The transporter kills (and creates) you regardless of your model.
No, the transporter will kill you but it will not kill me.
Not because I am physically different from you in any meaningful way, but because my understanding of selfhood is different from yours.
And I would like to see evidence for "self-transcendence" (please define) before I base my evaluation of a model on whether or not it supports this construct.
In considering selfhood not as a given, innate to any thinking human, but as simply as an aspect of awareness, so there are possibilities not present with your model. To be fair, this does not mean that an awareness-based model is inherently better at all. There will no doubt be many areas where it is not as good. But it does offer more hope for those who would like to be able to theoretically travel in teletransporters but are currently afraid! (Thus it's handy for phobias that CBT can't deal with!)
Nick
Mercutio
10th August 2008, 04:03 PM
That's fair enough. However there is a "verticality" to the awareness-based model that gives it the possibility go beyond assuming selfhood as innate.

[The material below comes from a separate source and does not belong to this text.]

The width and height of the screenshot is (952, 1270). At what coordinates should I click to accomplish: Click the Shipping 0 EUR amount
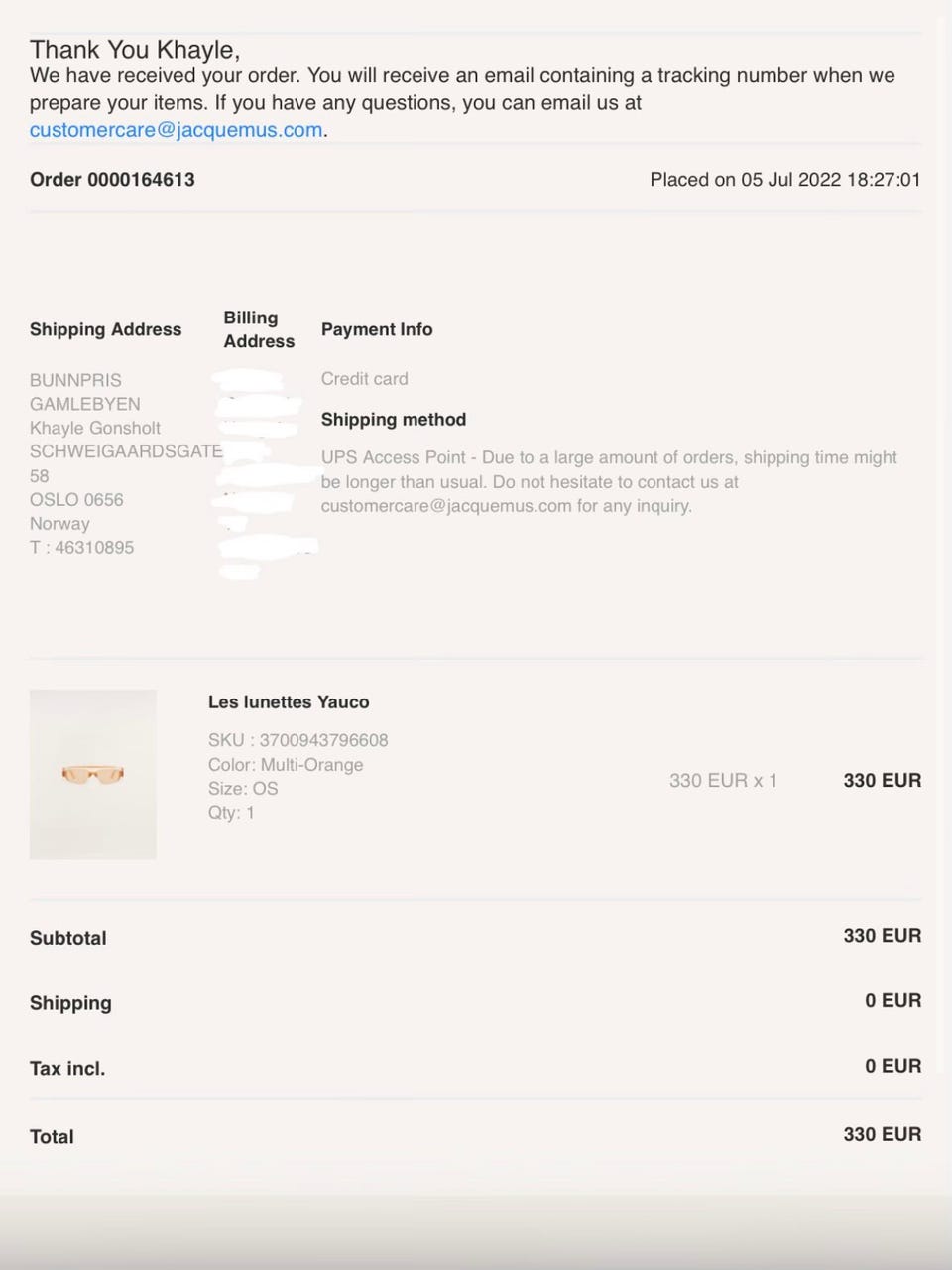pos(892,1000)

We do not assume that; to the extent that we speak of selfhood at all, it is a conclusion, not an assumption.
No, the transporter will kill you but it will not kill me.
Not because I am physically different from you in any meaningful way, but because my understanding of selfhood is different from yours.

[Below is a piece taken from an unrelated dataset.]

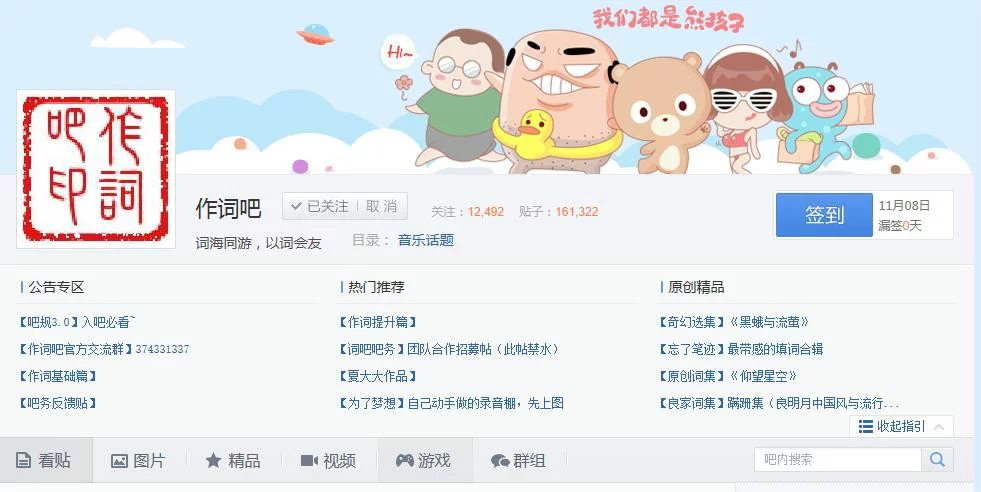
Task: Open the 【作词提升篇】 recommended post
Action: click(377, 322)
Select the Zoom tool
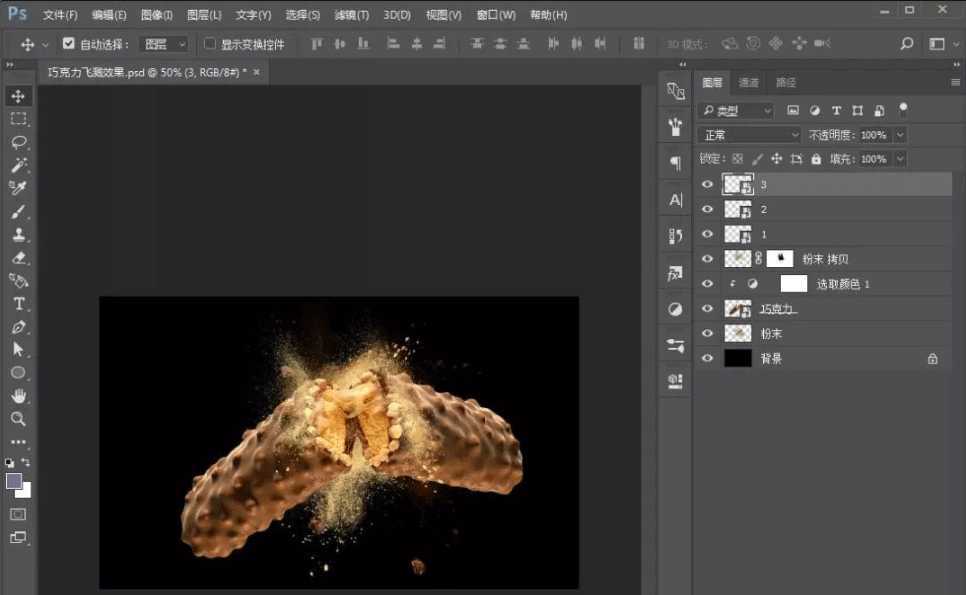 (18, 419)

Tell that to the people who find Nick227A's corpse.
In considering selfhood not as a given, innate to any thinking human, but as simply as an aspect of awareness, so there are possibilities not present with your model. To be fair, this does not mean that an awareness-based model is inherently better at all. There will no doubt be many areas where it is not as good. But it does offer more hope for those who would like to be able to theoretically travel in teletransporters but are currently afraid! (Thus it's handy for phobias that CBT can't deal with!)
NickYou are still using "selfhood" in a very different, and fatally dualistic, manner. On first thought, I suppose my usage of it is darned close to simply "existence". Awareness is clearly a subset of selfhood, and not the reverse.
I will gladly cede the ability to deal with hypothetical phobias, so long as I can keep the success rate we enjoy with real ones!